El hijo mayor estaba en el campo. Al volver, cuando se acercaba a la casa, oyó la orquesta y el baile. Llamó a uno de los muchachos y le preguntó qué significaba todo aquello. El le respondió: «Tu hermano ha regresado a casa, y tu padre mandó matar el ternero gordo por haberlo recobrado sano y salvo.»
El hijo mayor se enojó y no quiso entrar. Su padre salió a suplicarle. Pero él le contestó: «Hace tantos años que te sirvo sin haber desobedecido jamás ni una sola de tus órdenes, y a mí nunca me has dado un cabrito para hacer una fiesta con mis amigos. Pero ahora que vuelve ese hijo tuyo, que se ha gastado tu dinero con prostitutas, haces matar para él el ternero gordo.»
El padre le dijo: «Hijo, tú estás siempre conmigo y todo lo mío es tuyo. Pero había que hacer fiesta y alegrarse, puesto que tu hermano estaba muerto y ha vuelto a la vida, estaba perdido y ha sido encontrado.»

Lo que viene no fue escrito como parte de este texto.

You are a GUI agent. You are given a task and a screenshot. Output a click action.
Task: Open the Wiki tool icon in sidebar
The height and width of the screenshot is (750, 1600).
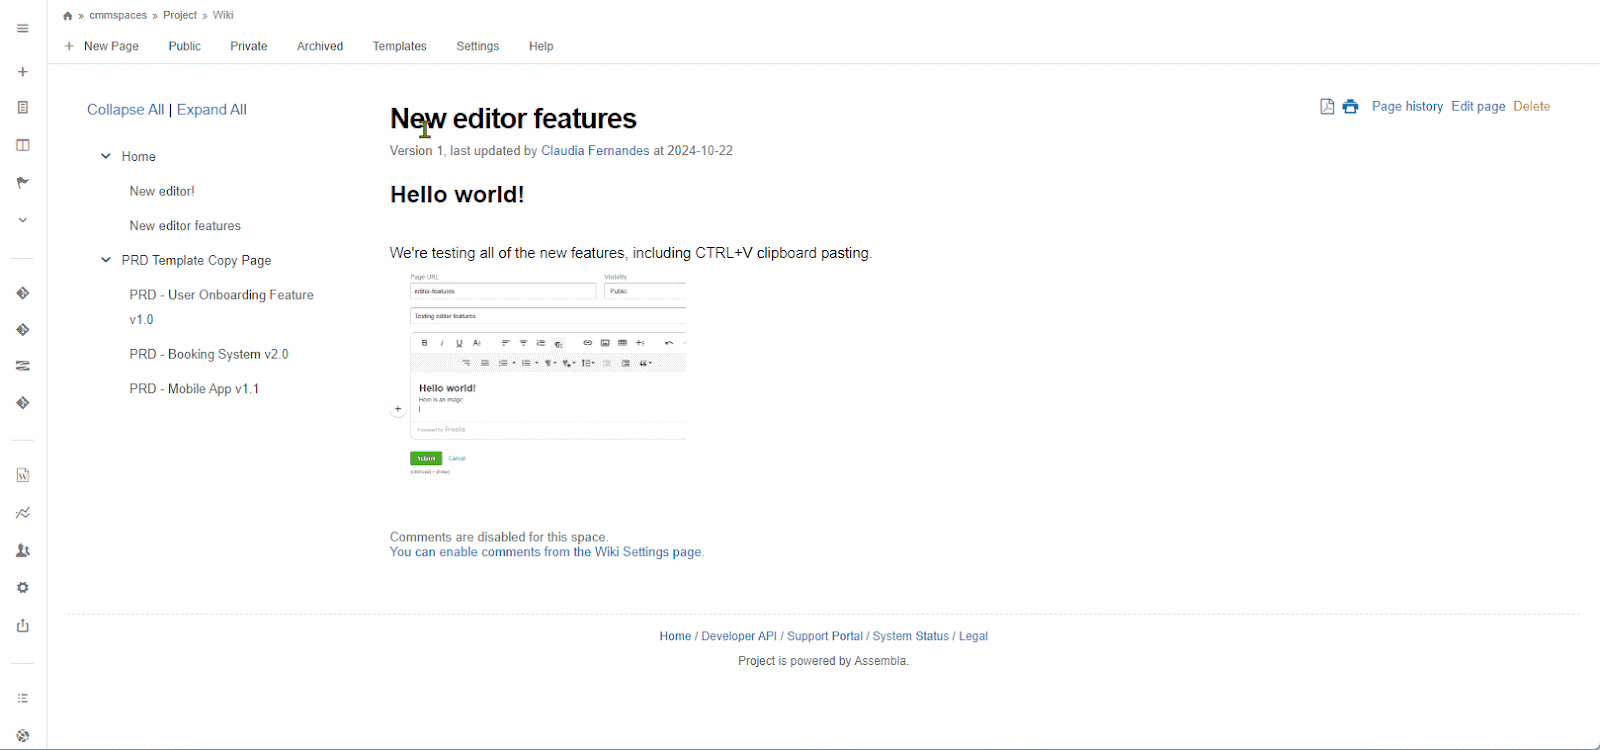23,475
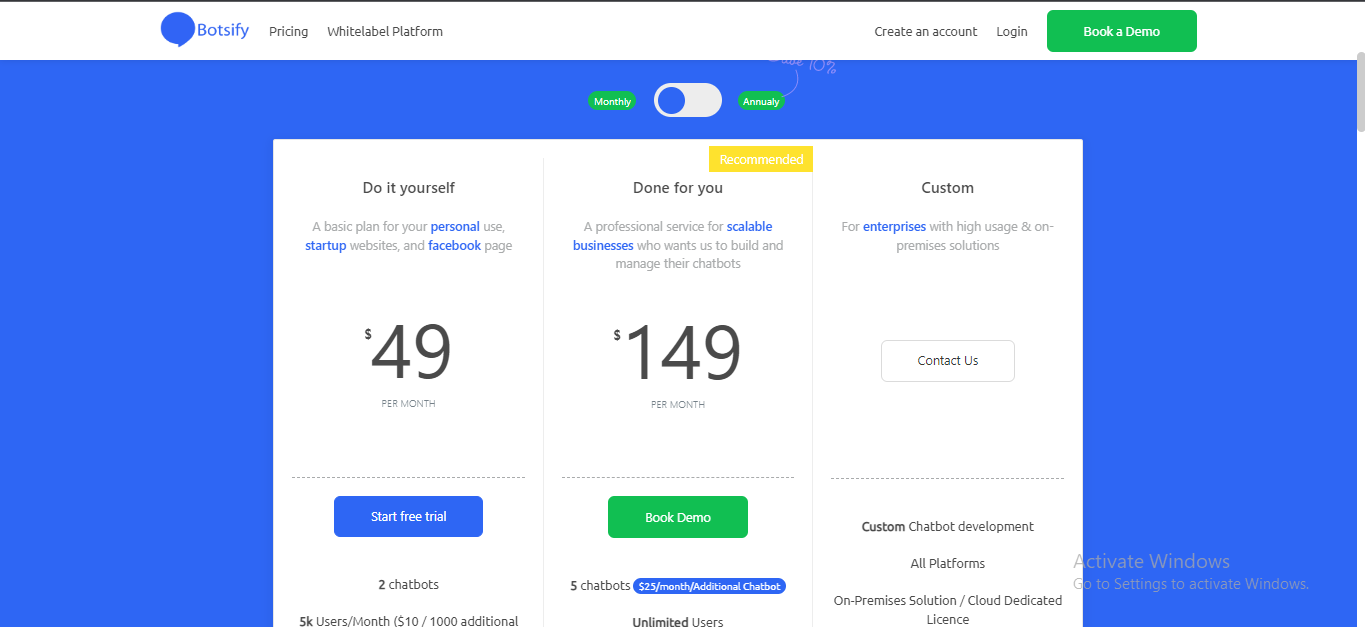Viewport: 1365px width, 627px height.
Task: Click the personal link in Do it yourself
Action: [x=455, y=227]
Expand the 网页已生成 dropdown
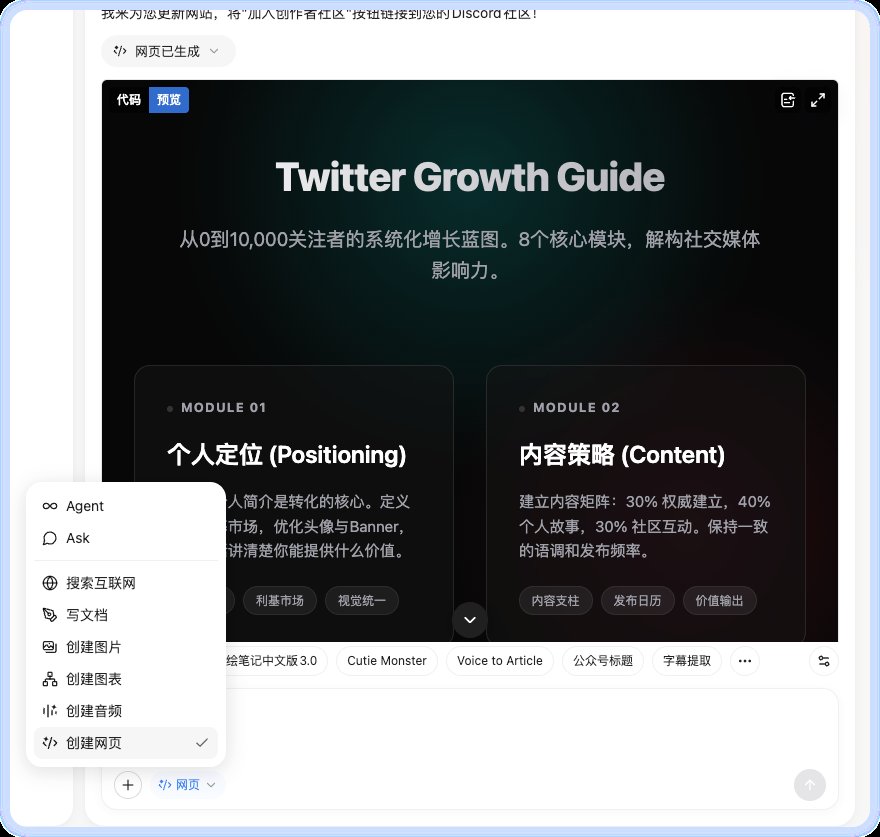This screenshot has width=880, height=837. (213, 51)
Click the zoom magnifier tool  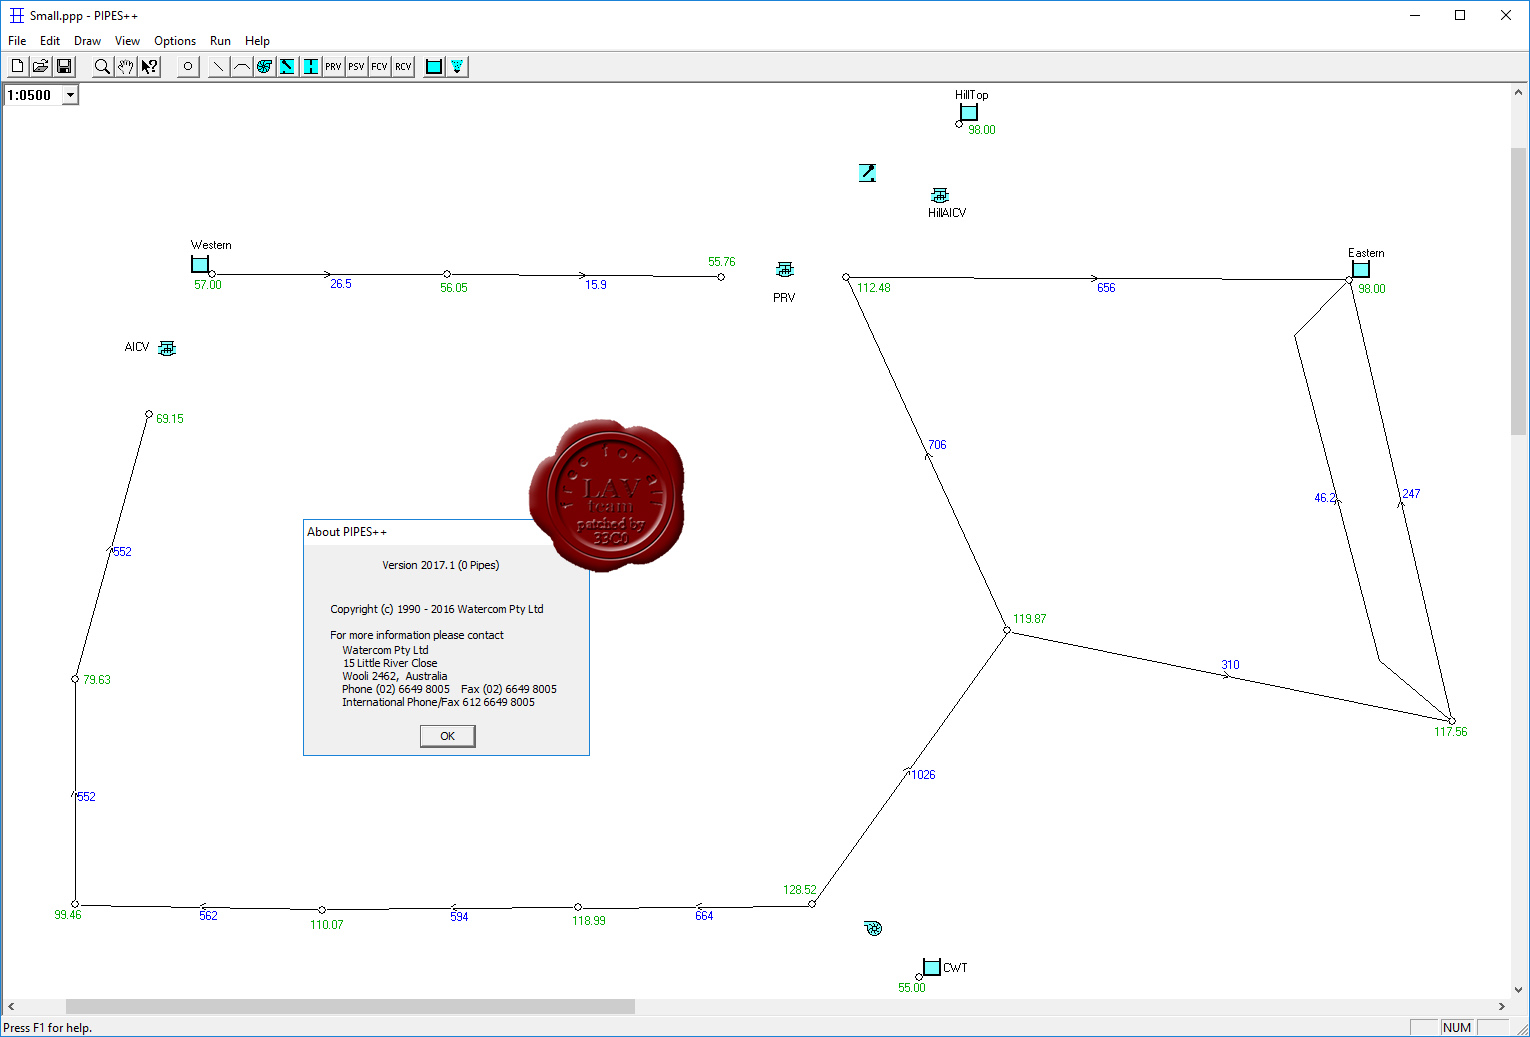click(x=102, y=67)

Se dice que el hombre aprende de sus propios errores, pero para eso , debemos obrar libremente, .. indudablemente cometeremos muchos errores, pero aprenderemos, habemos muchos que necesitamos errar muchas veces por causa de nuestras soberbia para poder aprender...... El hijo mayor no conocía estas razones y por esta causa no aprendió la sabiduría y no comprendió la actitud de su Padre, y como podemos ver, lo peor del hijo mayor fue su falta de amor a su hermano y a su Padre, ¿ que vale más ? reunir a la familia en total armonía o limitarse a cumplir leyes ? ¿ que creen ustedes ? , cual de estas dos cosas prefiere Dios ?




Miq. 7, 14-15. 18-20:
Apacienta con tu vara a tu pueblo, al pequeño rebaño que te pertenece y que todavía permanece extraviado en los matorrales, en una zona de excelentes pastizales. Concédele que pueda ir a pastar en Basán y en Galaad, como lo hacía antiguamente.
Haz que presenciemos tus prodigios como en los días de la salida de Egipto. ¿Qué Dios hay como tú, que borra la falta y que perdona el crimen; que no se encierra para siempre en su enojo, sino que le gusta perdonar? Una vez más te compadecerás de nosotros, pisotearás nuestras faltas. Tira, pues, al fondo del mar todos nuestros pecados.
Concede a Jacob tu fidelidad, a Abraham tu misericordia, como lo juraste a nuestros padres desde los días antiguos.


Salmo Sal. 102, 1-4. 9-12:
Bendice al Señor, alma mía,
alabe todo mi ser su santo Nombre.
Bendice, alma mía, al Señor,
y no olvides ninguno de sus beneficios.
El perdona todas tus ofensas
y te cura de todas tus dolencias.
El rescata tu vida de la tumba,
te corona de amor y de ternura.
si se querella, no es para siempre,
si guarda rencor, es sólo por un rato.
No nos trata según nuestros pecados
ni nos paga según nuestras ofensas.
Cuanto se alzan los cielos sobre la tierra
tan alto es su amor con los que le temen.
Como el oriente está lejos del occidente
así aleja de nosotros nuestras culpas.